● **TASK TO COMPLETE**
Copy out the entries exactly. Print them in full.

Collection entries:
============

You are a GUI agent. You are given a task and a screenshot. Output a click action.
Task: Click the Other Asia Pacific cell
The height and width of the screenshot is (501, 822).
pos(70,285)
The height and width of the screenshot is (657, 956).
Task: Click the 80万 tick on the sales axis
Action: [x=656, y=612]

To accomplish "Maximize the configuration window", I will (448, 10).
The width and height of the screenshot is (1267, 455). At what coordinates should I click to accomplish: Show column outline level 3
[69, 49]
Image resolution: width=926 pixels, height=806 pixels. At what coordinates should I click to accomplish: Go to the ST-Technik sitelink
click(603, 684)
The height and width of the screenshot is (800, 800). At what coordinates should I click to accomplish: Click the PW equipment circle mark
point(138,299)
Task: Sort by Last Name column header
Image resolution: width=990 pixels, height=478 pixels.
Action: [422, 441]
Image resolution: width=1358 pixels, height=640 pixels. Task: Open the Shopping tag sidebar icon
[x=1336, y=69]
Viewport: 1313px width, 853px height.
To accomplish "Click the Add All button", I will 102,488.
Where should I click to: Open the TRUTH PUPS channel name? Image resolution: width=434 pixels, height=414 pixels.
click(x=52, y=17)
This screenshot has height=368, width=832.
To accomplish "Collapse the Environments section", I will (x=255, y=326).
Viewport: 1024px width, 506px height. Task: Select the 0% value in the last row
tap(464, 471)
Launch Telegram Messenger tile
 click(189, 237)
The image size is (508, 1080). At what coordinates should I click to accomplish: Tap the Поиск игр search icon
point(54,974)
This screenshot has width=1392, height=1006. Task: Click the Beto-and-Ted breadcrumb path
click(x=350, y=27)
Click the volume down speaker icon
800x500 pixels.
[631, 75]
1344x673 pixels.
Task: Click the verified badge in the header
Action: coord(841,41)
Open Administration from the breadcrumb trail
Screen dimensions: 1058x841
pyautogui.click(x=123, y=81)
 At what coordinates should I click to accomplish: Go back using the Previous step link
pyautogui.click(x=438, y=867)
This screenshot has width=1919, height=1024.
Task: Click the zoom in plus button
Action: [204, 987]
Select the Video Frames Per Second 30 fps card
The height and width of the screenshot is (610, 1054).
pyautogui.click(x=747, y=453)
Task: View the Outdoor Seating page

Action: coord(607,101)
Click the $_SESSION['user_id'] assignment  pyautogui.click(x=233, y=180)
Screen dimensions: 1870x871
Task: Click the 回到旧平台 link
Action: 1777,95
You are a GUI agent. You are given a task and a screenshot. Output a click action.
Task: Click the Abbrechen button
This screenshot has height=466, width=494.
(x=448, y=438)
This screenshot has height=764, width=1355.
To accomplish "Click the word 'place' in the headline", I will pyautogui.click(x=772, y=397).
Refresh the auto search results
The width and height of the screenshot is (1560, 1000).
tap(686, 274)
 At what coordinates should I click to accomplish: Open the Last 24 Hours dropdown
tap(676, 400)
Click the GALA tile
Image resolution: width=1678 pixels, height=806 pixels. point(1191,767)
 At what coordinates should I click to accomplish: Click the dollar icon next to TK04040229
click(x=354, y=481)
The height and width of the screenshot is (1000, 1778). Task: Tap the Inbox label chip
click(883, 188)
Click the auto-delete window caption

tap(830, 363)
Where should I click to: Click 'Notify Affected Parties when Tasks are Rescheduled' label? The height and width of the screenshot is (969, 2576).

============

● **YOUR RESPONSE**
You are a GUI agent. You are given a task and a screenshot. Output a click action.
Task: Click the Other Asia Pacific cell
The height and width of the screenshot is (501, 822).
pos(70,285)
The height and width of the screenshot is (657, 956).
Task: Click the 80万 tick on the sales axis
Action: [x=656, y=612]

To accomplish "Maximize the configuration window", I will (448, 10).
The width and height of the screenshot is (1267, 455). At what coordinates should I click to accomplish: Show column outline level 3
[69, 49]
Image resolution: width=926 pixels, height=806 pixels. At what coordinates should I click to accomplish: Go to the ST-Technik sitelink
click(603, 684)
The height and width of the screenshot is (800, 800). At what coordinates should I click to accomplish: Click the PW equipment circle mark
point(138,299)
Task: Sort by Last Name column header
Image resolution: width=990 pixels, height=478 pixels.
Action: [422, 441]
Image resolution: width=1358 pixels, height=640 pixels. Task: Open the Shopping tag sidebar icon
[x=1336, y=69]
Viewport: 1313px width, 853px height.
To accomplish "Click the Add All button", I will 102,488.
Where should I click to: Open the TRUTH PUPS channel name? Image resolution: width=434 pixels, height=414 pixels.
click(x=52, y=17)
This screenshot has height=368, width=832.
To accomplish "Collapse the Environments section", I will (x=255, y=326).
Viewport: 1024px width, 506px height. Task: Select the 0% value in the last row
tap(464, 471)
Launch Telegram Messenger tile
 click(189, 237)
The image size is (508, 1080). At what coordinates should I click to accomplish: Tap the Поиск игр search icon
point(54,974)
This screenshot has width=1392, height=1006. Task: Click the Beto-and-Ted breadcrumb path
click(x=350, y=27)
Click the volume down speaker icon
800x500 pixels.
[631, 75]
1344x673 pixels.
Task: Click the verified badge in the header
Action: coord(841,41)
Open Administration from the breadcrumb trail
Screen dimensions: 1058x841
pyautogui.click(x=123, y=81)
 At what coordinates should I click to accomplish: Go back using the Previous step link
pyautogui.click(x=438, y=867)
This screenshot has width=1919, height=1024.
Task: Click the zoom in plus button
Action: [204, 987]
Select the Video Frames Per Second 30 fps card
The height and width of the screenshot is (610, 1054).
pyautogui.click(x=747, y=453)
Task: View the Outdoor Seating page

Action: coord(607,101)
Click the $_SESSION['user_id'] assignment  pyautogui.click(x=233, y=180)
Screen dimensions: 1870x871
Task: Click the 回到旧平台 link
Action: 1777,95
You are a GUI agent. You are given a task and a screenshot. Output a click action.
Task: Click the Abbrechen button
This screenshot has height=466, width=494.
(x=448, y=438)
This screenshot has height=764, width=1355.
To accomplish "Click the word 'place' in the headline", I will pyautogui.click(x=772, y=397).
Refresh the auto search results
The width and height of the screenshot is (1560, 1000).
tap(686, 274)
 At what coordinates should I click to accomplish: Open the Last 24 Hours dropdown
tap(676, 400)
Click the GALA tile
Image resolution: width=1678 pixels, height=806 pixels. point(1191,767)
 At what coordinates should I click to accomplish: Click the dollar icon next to TK04040229
click(x=354, y=481)
The height and width of the screenshot is (1000, 1778). Task: Tap the Inbox label chip
click(883, 188)
Click the auto-delete window caption

tap(830, 363)
Where should I click to: Click 'Notify Affected Parties when Tasks are Rescheduled' label? The height and width of the screenshot is (969, 2576).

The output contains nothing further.